The Different Types of Student Loans

| April 1, 2021

Although most undergraduate students have to also think about tuition fees, maintenance fees, and other general costs of gaining a degree, the student loans available to them are quite different to those available to postgraduate students. 

It can be overwhelming to think about what costs to prepare for when looking at postgraduate studies, but we’re here to tell you why postgraduate finances can be so different to undergraduate, as well as the different loans for postgraduate studies available for you to look into:

Part 1 – The Distinctions Between Undergrad and Postgrad Fees

Tuition Fees

Just as with a Bachelor’s degree, the first thing you’ll need to account for is the tuition fee of your course. However, for a Bachelor’s degree, a majority of universities in the UK charge the same fee for home students – currently the government cap of £9,250 –  for most of their courses. In contrast, the fees for a Master’s or any postgraduate degree varies not just between universities, but also from subject to subject.

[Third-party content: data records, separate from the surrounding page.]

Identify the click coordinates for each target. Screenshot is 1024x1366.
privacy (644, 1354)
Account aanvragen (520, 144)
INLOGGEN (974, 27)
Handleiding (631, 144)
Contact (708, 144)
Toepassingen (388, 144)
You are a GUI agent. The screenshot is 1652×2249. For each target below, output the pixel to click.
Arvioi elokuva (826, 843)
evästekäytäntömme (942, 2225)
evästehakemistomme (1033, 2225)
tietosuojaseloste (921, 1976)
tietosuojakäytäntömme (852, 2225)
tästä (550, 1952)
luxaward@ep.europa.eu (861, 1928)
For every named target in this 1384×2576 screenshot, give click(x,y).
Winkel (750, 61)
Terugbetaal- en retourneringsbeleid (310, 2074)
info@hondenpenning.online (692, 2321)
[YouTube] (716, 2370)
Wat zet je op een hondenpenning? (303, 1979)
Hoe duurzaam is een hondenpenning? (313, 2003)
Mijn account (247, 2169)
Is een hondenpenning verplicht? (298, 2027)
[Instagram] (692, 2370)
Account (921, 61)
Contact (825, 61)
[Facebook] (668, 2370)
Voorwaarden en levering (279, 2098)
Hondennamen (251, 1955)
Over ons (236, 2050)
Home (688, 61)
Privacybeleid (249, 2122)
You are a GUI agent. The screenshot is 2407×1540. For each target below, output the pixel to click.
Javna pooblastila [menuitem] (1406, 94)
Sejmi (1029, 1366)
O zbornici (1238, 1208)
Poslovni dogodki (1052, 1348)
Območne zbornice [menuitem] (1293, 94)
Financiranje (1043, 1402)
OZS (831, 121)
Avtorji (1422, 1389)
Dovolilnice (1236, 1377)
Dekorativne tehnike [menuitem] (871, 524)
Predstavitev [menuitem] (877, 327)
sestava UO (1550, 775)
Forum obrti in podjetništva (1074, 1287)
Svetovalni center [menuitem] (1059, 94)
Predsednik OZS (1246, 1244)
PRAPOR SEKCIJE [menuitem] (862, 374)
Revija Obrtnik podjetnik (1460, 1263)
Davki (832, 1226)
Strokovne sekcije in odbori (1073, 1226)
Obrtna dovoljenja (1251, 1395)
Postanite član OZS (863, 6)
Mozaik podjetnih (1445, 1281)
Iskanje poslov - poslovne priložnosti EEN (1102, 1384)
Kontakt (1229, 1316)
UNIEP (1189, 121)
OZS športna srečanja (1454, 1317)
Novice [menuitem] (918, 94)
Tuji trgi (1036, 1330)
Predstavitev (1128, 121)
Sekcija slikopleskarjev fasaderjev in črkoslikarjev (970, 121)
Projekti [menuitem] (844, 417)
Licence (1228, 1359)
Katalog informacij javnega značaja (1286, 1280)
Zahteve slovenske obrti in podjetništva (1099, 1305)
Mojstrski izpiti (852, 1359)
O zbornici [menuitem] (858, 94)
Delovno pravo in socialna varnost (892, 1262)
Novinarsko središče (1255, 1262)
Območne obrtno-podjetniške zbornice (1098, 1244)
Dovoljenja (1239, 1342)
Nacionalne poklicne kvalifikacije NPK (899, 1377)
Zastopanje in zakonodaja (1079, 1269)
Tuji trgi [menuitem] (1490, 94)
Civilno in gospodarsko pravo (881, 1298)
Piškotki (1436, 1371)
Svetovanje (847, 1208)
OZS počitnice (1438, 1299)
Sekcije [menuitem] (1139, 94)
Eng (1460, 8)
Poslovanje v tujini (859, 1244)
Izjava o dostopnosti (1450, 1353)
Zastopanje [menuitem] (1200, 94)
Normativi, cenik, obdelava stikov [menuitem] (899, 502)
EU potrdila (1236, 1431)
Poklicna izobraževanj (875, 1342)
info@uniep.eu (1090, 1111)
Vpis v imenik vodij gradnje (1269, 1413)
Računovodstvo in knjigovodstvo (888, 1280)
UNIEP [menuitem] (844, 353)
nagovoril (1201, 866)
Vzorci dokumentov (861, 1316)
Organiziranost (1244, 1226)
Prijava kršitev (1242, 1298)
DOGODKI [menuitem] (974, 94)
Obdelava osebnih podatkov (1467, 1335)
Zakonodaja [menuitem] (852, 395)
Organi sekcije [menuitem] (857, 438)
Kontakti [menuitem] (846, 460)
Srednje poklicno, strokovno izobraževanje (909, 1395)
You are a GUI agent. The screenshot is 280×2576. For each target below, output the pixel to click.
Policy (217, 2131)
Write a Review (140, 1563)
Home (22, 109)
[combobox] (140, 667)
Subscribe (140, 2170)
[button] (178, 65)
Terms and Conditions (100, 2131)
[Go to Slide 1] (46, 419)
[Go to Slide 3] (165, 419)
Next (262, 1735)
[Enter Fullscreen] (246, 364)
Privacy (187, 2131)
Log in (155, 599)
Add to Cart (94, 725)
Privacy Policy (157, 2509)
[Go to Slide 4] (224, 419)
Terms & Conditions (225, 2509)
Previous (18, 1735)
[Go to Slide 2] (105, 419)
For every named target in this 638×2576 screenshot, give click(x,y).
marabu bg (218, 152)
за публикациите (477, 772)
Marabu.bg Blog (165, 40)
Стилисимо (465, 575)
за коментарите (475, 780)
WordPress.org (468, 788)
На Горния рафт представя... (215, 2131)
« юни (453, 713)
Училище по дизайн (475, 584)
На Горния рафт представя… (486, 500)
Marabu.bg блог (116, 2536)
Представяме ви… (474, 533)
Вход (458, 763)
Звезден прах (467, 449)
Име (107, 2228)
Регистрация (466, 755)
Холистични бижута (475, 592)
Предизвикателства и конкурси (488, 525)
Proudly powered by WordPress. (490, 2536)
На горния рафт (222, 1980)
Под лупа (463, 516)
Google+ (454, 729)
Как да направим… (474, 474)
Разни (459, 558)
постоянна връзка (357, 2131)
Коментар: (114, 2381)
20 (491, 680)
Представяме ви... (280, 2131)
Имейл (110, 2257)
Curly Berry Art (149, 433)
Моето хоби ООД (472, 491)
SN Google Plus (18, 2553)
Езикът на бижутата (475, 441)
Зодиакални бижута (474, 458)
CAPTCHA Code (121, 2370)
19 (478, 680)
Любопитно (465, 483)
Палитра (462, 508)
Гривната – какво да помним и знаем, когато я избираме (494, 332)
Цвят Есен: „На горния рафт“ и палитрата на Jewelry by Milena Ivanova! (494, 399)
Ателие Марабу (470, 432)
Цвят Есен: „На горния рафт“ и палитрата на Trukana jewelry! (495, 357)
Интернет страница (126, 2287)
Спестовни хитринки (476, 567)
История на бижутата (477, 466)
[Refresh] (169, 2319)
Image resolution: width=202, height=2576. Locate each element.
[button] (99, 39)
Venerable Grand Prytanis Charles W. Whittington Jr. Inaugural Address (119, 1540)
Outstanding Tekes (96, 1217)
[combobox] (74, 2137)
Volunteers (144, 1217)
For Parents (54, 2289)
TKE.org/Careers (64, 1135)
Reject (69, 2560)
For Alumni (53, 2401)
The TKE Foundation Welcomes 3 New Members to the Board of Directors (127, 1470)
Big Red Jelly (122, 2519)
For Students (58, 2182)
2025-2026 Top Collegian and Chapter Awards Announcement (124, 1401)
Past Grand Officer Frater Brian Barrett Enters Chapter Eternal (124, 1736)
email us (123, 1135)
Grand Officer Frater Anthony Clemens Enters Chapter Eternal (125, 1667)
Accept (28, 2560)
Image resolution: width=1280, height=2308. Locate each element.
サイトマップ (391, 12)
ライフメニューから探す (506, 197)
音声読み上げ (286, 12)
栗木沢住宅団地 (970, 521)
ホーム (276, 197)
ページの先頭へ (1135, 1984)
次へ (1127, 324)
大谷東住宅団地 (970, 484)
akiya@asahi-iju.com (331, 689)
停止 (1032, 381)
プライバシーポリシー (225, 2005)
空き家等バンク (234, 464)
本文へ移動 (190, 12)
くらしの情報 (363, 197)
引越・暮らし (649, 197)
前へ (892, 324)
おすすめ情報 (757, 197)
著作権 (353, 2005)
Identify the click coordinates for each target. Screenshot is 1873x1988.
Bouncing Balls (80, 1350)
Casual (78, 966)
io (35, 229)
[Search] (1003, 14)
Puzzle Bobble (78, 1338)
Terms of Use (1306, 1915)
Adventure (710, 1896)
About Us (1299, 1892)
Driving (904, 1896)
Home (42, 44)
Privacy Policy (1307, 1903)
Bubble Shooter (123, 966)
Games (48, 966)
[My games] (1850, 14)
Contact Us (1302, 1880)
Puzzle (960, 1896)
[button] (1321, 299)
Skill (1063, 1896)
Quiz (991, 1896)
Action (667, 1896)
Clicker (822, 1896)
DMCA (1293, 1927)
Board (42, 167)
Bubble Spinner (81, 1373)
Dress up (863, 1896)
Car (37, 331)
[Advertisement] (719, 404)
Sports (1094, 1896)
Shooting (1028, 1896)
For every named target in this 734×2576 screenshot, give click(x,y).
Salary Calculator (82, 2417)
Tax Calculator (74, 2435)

Fees will also differ depending on whether you are doing a full-time or part-time course. Part-time courses (usually spread out over 2 or 3 years depending on the course) can be a cheaper option for those who aren’t in a rush or are looking to work alongside their course, but keep in mind that the fees may then be subject to change each year.

Maintenance Fees

The cost of living whilst you are completing your postgraduate will depend mostly on the location of your university and if you need to move out to attend. Remember to take this into account if you are thinking of doing a part-time course – you may be potentially lowering your tuition fees but if you are paying a high rent then you will be doing so for a longer period.

Many universities offer postgraduate halls; which tend to be a bit quieter than their undergraduate counterparts but provide a feeling of being surrounded by other students that many find comforting. However, these can be more expensive than renting a room in a shared house or flat off campus, so be sure to compare your options and see what you think would work for you.

Travel and Commutes

This is where the cost of something is least differentiated by whether you are pursuing an undergraduate or postgraduate degree. The cost of your commute will rather depend on whether you are living on or off campus if at a campus university, or close or far to your main learning building if at a city university. If you know you will need to commute often around your area, it may be worth looking into any local travel passes or student discounts on travel and comparing it to the cost of your daily journey.

If you move for the duration of your course, you may still want to travel to see your family and friends, even if you are older and more experienced than you were during your Bachelor’s degree and video calling has evolved greatly. If you move relatively close to your home city or town, you are probably aware of the cheapest bus and train options for the odd weekend home and can visit on a whim. If you are a bit further away however, train tickets can be expensive and buses whilst cheaper can be much longer journeys, so you may need to plan for these journeys in advance. 

Part 2 – Options for Getting Financial Support

University Support

To begin with, many universities try to entice their graduates to study further with them through alumni discounts or benefits, often through the lower tuition fees – usually ranging from 10%-25% off the standard fee. So, if you enjoyed your time at your undergraduate university or feel as though you can continue to thrive academically there, see how well their Master’s courses suit your interests.

Most universities also offer some scholarships and grants for postgraduate students, but keep in mind that these usually have very limited spaces, meaning they can be extremely competitive or require very specific requirements to meet. The nature of these requirements will of course depend on the university and the type of grant or award.

Government Loans

Then there is government support through Student Finance, but unlike undergraduate degrees, postgraduate loans do not always  cover the tuition fee – the amount you are eligible for depends on your university, course, and personal circumstances – and is capped at an amount set by the company. Furthermore, the total amount of this loan will be split across your years of study, and there are no separate loans available for maintenance. 

The requirements for postgraduate loans are also more strict than they are at undergraduate level; if you have previously applied for one (e.g. for a Master’s) and are studying for another (e.g. another Master’s or PhD) you cannot apply again, and the course you are studying must be a full stand-alone course which is not funded at all by undergraduate Student Finance.

Private Student Loans

An option that is becoming more and more appealing to postgraduate students, in light of these limited financial options amongst rises in costs for further education, are private student loans

There has been a rise in companies offering private student loans to postgraduate students, and the best ones will work with you to individually tailor the amount you will require for the duration of your course, and settle on a repayment period that works best with your financial profile and circumstances both during your studies and afterward. Thus, ensuring that you can focus fully on your studies without having half of your mind constantly worried or stressed about your finances.